Life can be pretty hard work at the best of times; without us perpetuating things further by putting up massive resistance to change.  When we go through our dark times, which I am pretty sure most people do, that really is where the beneficial changes can come about.  It is not always an easy process, it can feel absolutely terrifying, not to mention both hurtful and painful.  In my experience our resistance to embrace those dark times, to flow with them, rather than against them, to deny them and shroud them with fear and panic, most probably prolongs the agony.  We get so stuck in that great abyss of fear that we delay the organic movement and flow to get to the other side.

I should know I have done it myself!  It’s not exactly the easiest route; and clearly if we don’t work with the fear but moreover against it we will continue to ride on the merry-go-round.  Sometimes it does feel like a situation will never actually end but I reckon when you reflect back at other challenges you have been through, they did end and you did survive them.  I am also pretty sure that you will have learned a great deal about yourself and others along the way.

I sometimes feel a sense of frustration when I encounter people that really do stay in the past, not because I don’t have empathy towards them or their experiences, because I absolutely do; and not because I have never done it myself,  I have.  I guess my frustration stems from how miserable it makes us feel and how essentially it really does stop us from being able to fully connect in the now and as such closes us off to new possibilities and potential.  I think it is also incredibly hard work fighting an internal battle between the past and the present.  When we consistently use our past, in the negative sense, as a benchmark for the decisions we make in the present, we run the risk of basing every decision we make with a lack of neutrality and, perhaps, fairness.  We are less likely to take risks or give anything a real chance with the knock on effect that there is very little movement or change; yep, back to that merry-go-round.

Somebody asked me today, how I have managed to overcome the things that I have and to be honest I really had to think about how I have; because when I look back, I really do ask myself that same question.  I guess, to a degree, the pain and hurt I felt as a result of some of my experiences was so bad that I don’t actually want to relive that feeling over and over again; it serves very little purpose to me, apart from a short, sharp and shocking reminder of where I do not want to be.   Also I do not believe that I should be defined by the way other people have behaved towards me, in the negative, that is not my responsibility to carry.  There we are that is a big fat chunk of the past that has immediately been resolved! 

So what else have I done in order to let the past go?  Well I have confronted it, processed it, tried to understand it and somehow or other, if I have not been able to come up with a definitive answer, found my own peace and acceptance with it; because ultimately that is all I can do.  Most importantly I have forgiven it.  My pain has possibly caused discomfort to others but I suspect that is because, generally speaking, human beings have a fear around pain so therefore they attempt to avoid it; my sense is that if we don’t confront and release our pain then it just accumulates; and then what are we left with – well a whole heap of unexpressed pain.  Surely that is too heavy a burden to carry; versus working through it, finding our peace with it and then letting go of it! 

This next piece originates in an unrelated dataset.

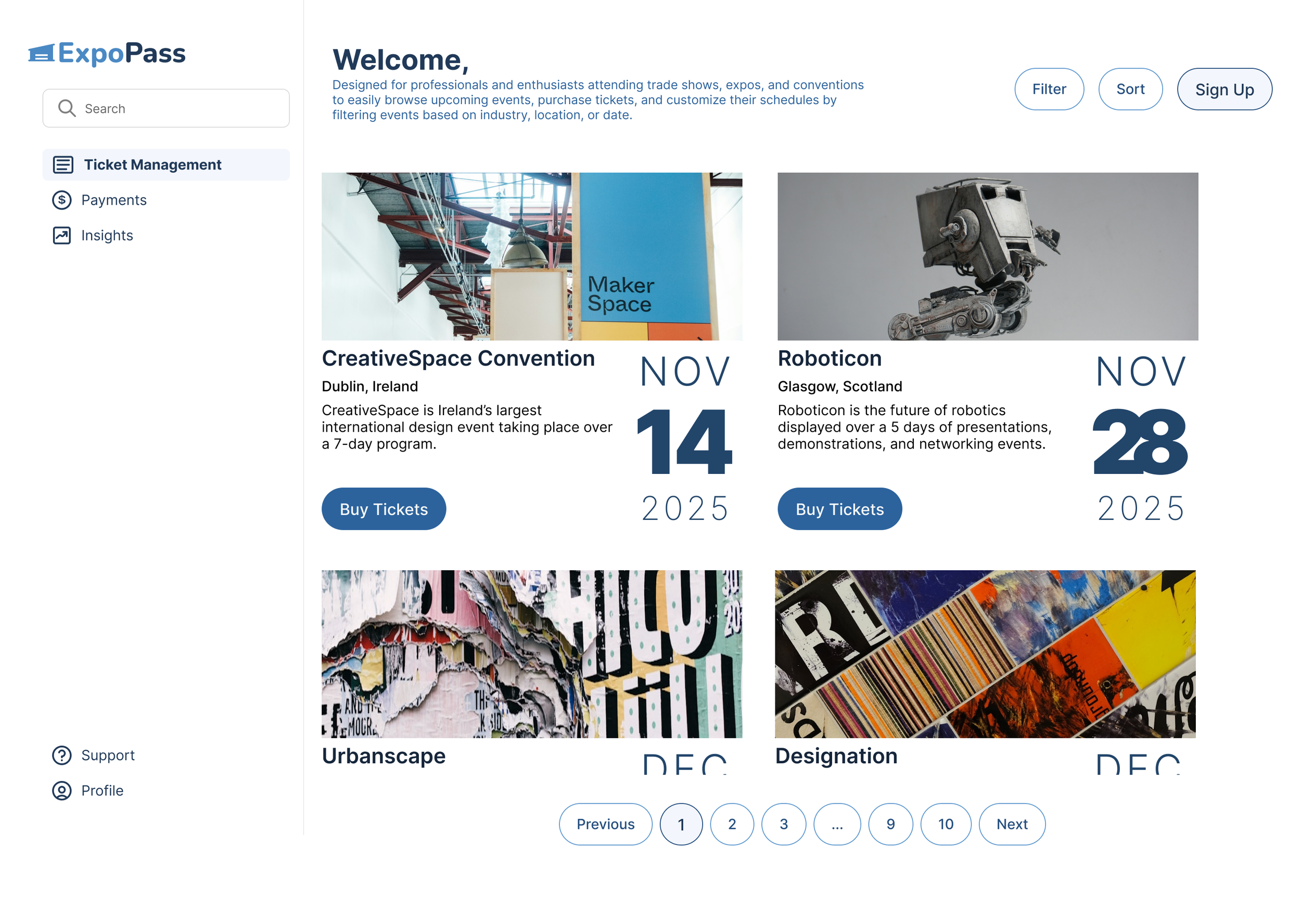The height and width of the screenshot is (924, 1301).
Task: Focus the Search input field
Action: (165, 108)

So I guess to sum up we can’t change our experiences, we probably won’t ever really forget them but in order to celebrate how far we have come we have to find some peace with them.  It is what we learn from those experiences that should give us cause to celebrate, it is our challenges that afford us the chance to grow, to break negative cycles, to acknowledge our inner strength and to evolve as human beings.  If we can begin to pluck some of the positives out of the negatives we really have started the journey to find our peace. 

Sometimes we do what we do for survival and when we realise that we are not surviving we always have the opportunity to change our strategy; allowing ourselves to have that choice really is cause to celebrate, because nothing is ever really as lost as you think!